(TRY IT): Word for word, retype the lines from the one containing "Image resolution: width=1054, height=2576." to the last line of the data below, both ends included.

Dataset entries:
************
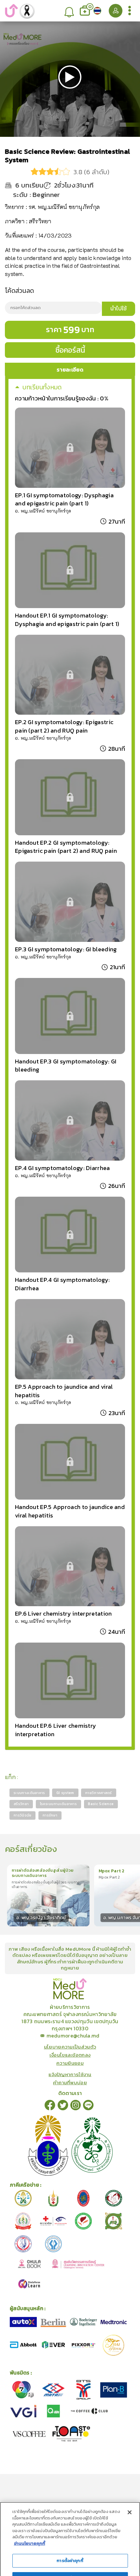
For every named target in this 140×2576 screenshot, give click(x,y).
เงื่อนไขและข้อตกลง (70, 2054)
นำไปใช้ (118, 308)
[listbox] (69, 11)
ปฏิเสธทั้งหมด (69, 2546)
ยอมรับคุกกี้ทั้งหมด (70, 2564)
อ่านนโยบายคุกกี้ (29, 2511)
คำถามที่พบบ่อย (70, 2082)
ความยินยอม (70, 2063)
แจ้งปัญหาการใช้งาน (70, 2074)
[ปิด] (129, 2480)
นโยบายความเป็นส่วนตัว (70, 2046)
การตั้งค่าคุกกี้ (70, 2528)
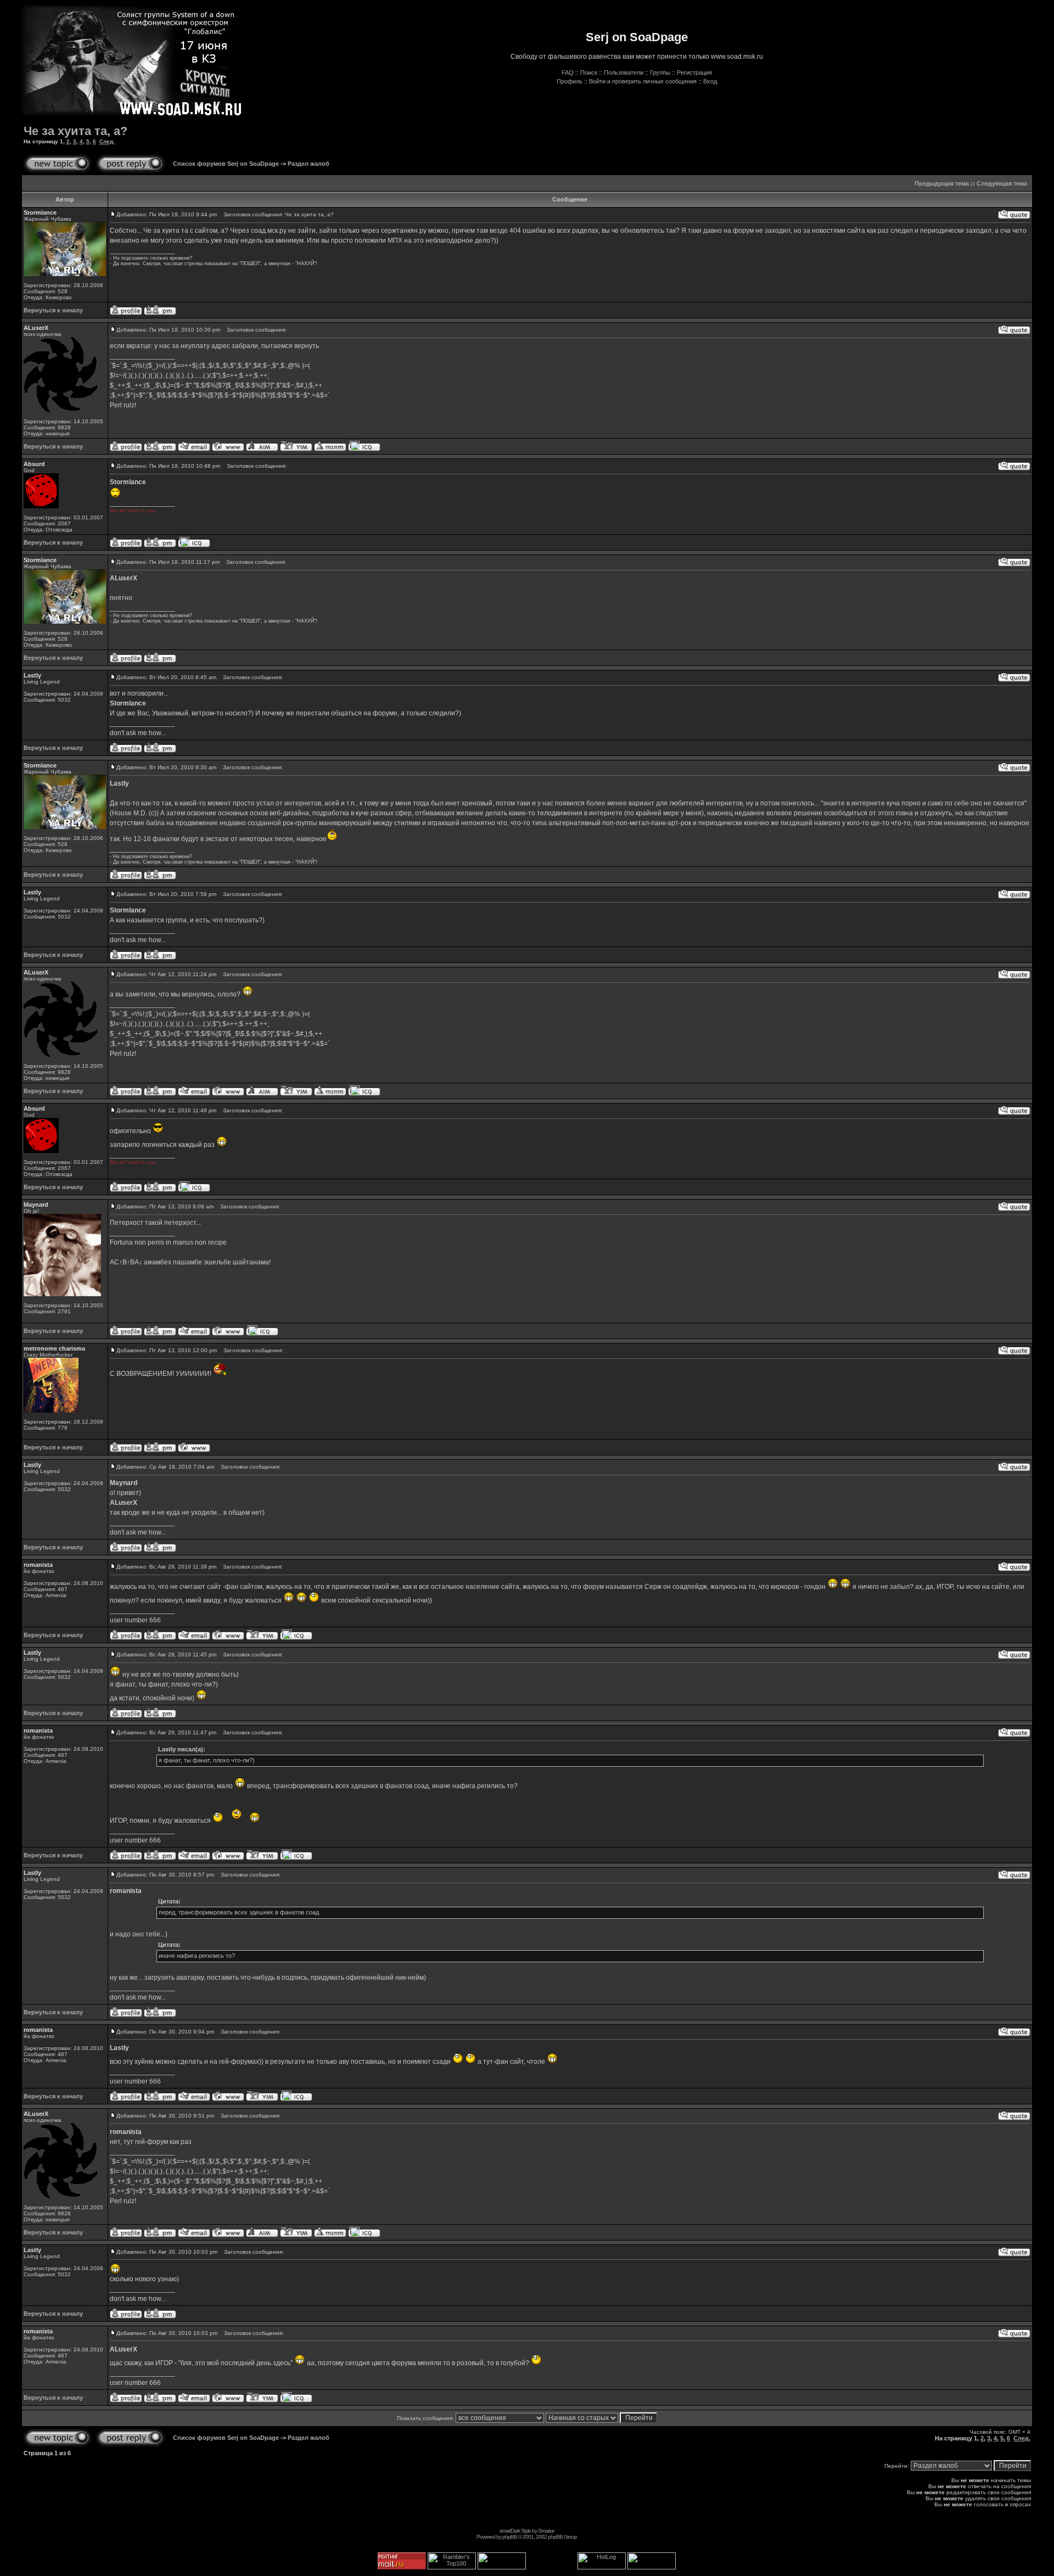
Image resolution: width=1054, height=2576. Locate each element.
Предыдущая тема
************
(FINAL ANSWER):
Image resolution: width=1054, height=2576. Locate each element.
Предыдущая тема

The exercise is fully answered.